Standard Bank South Africa, one of Africa’s largest banking institutions, will cut 1,200 jobs and close 91 branches in the nation. The reason? Digitization of banking operations and systems. If you add the auxiliary workers like guards and contractors (cleaners, cooks, gardeners, etc), you may be looking at 3,000 people losing their jobs. Yet, check the financials in 12 months, the bank will likely hit better numbers as the customers serve themselves, by themselves, using their smartphones and laptops. This is the new normal.
South African lender Standard Bank will cut around 1,200 jobs and close 91 branches as part of efforts to digitise its retail and business bank, it said on Thursday.
South Africa’s lenders, like others around the world, have been shuttering branches and trimming their headcount in an attempt to cut costs and adapt to customers’ growing preference to bank online or on their mobile phones.

-=-=-

• THINGS TO DO
1) In the Standard Bank passage, how many branches does the bank plan to close?
2) From the Standard Bank passage, copy the stretch from "South African lender" through "their mobile phones." word for word.

• AVAILABLE DATA
-=-=-

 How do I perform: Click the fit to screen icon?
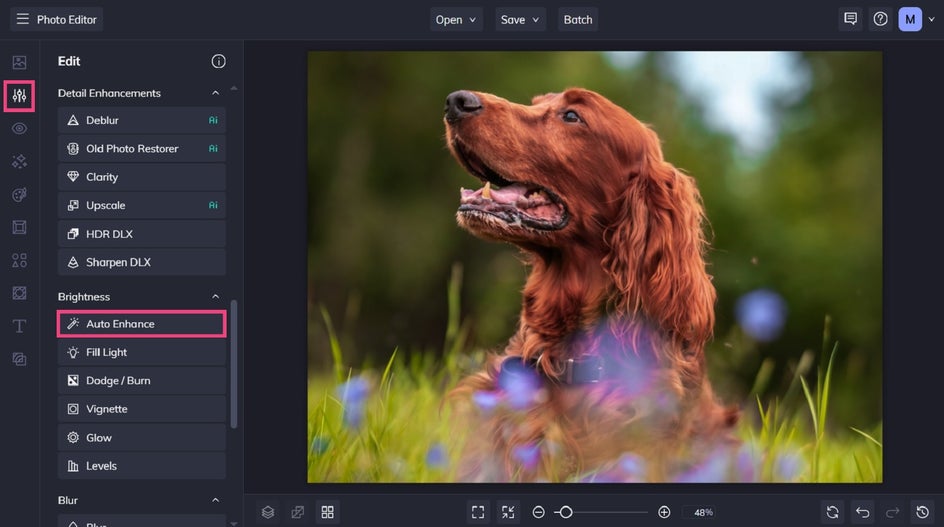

-=-=-

• RESULTS FOR EACH TASK
1) 91 branches

2)
South African lender Standard Bank will cut around 1,200 jobs and close 91 branches as part of efforts to digitise its retail and business bank, it said on Thursday.
South Africa’s lenders, like others around the world, have been shuttering branches and trimming their headcount in an attempt to cut costs and adapt to customers’ growing preference to bank online or on their mobile phones.